L’épargne nette, indicateur encore plus révélateur, s’est effondrée de plus de 50 % deux années consécutives. Dix-huit départements présentaient une épargne nette négative en 2024, contre aucun en 2019. Autrement dit, ces collectivités dépensent plus qu’elles ne gagnent, même en excluant l’investissement.
Le délai de désendettement, autre indicateur-clé, est passé de 4,2 à 6,7 ans en un an, ce qui traduit une perte brutale de solvabilité. Quarante et un départements sont désormais sous le seuil critique de 7 % d’épargne brute : la moindre secousse pourrait suffire à les faire basculer dans la zone d’alerte.
Le cas Charente : symptôme d’un système en panne
Le placement sous tutelle du département de la Charente en avril 2025 a marqué un tournant symbolique. Faute d’accord politique pour voter un budget équilibré, la préfecture a repris la main, une situation rarissime pour une collectivité de cette taille. Le président du conseil départemental, Philippe Bouty, a annoncé sa démission peu après.
Si l’argument de la paralysie politique est avancé, le contexte budgétaire ne peut être ignoré. L’échec répété à faire adopter un budget tenable dans un cadre juridique de plus en plus contraint reflète l’impuissance des élus locaux face à une équation financière insoluble. Le précédent de la Charente préfigure ce qui pourrait advenir dans d’autres départements.
Face à cette crise systémique, les mesures prises par le gouvernement restent partielles et temporaires. Le doublement du fonds de sauvegarde des départements — porté à 600 millions d’euros — ne permet de couvrir qu’une fraction des besoins estimés entre 1,5 et 2 milliards d’euros. L’objectif assumé est d’éviter des défauts de paiement, non de rétablir un équilibre durable.
La promesse d’une part de CSG pour les départements, évoquée par le Premier ministre Sébastien Lecornu, reste floue et sans calendrier. Elle reconnaît toutefois implicitement l’impasse actuelle : si les départements assument les solidarités, ils doivent bénéficier d’une fiscalité correspondante. Encore faut-il que cette redistribution soit actée, pérenne, et indexée sur des variables maîtrisables.
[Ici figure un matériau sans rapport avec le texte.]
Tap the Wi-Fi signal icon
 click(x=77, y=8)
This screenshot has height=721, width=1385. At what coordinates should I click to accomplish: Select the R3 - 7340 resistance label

Le projet d’allocation sociale unique (fusion RSA, APA, PCH) annoncé pour décembre 2025 promet une simplification administrative, mais laisse entière la question du financement. Quant à l’hypothèse d’un transfert de routes nationales aux départements, elle suscite l’incompréhension : comment confier plus à des collectivités qui peinent déjà à entretenir leurs routes existantes ?
Une architecture territoriale fragilisée à la racine
Le mal est structurel. Depuis les lois de décentralisation, l’État a délégué des compétences sans transférer durablement les ressources associées. Le financement des politiques sociales repose en grande partie sur des collectivités dont les recettes dépendent de cycles économiques échappant à leur contrôle. À la moindre turbulence — comme l’a montré la remontée des taux d’intérêt — le système vacille.
Cette instabilité chronique interdit toute planification sérieuse à moyen terme. Elle expose les territoires à une dégradation progressive des services publics : retards dans les versements sociaux, abandons d’investissements structurants, fermetures d’équipements de proximité. L’effondrement n’est pas brutal, mais diffus, insidieux, cumulatif.
Une réforme profonde devenue inévitable
La question n’est plus de savoir si le modèle actuel peut durer, mais combien de temps encore il peut tenir sans réforme. Si aucune refondation n’intervient d’ici 2026-2027, plusieurs dizaines de départements pourraient basculer en crise ouverte. L’effet domino créerait un choc institutionnel majeur.
Le dilemme posé aux pouvoirs publics est désormais explicite : refinancer structurellement les départements en leur attribuant des ressources dynamiques et garanties, ou reconfigurer totalement la répartition des compétences entre collectivités et État. Le statu quo, quant à lui, n’est plus viable.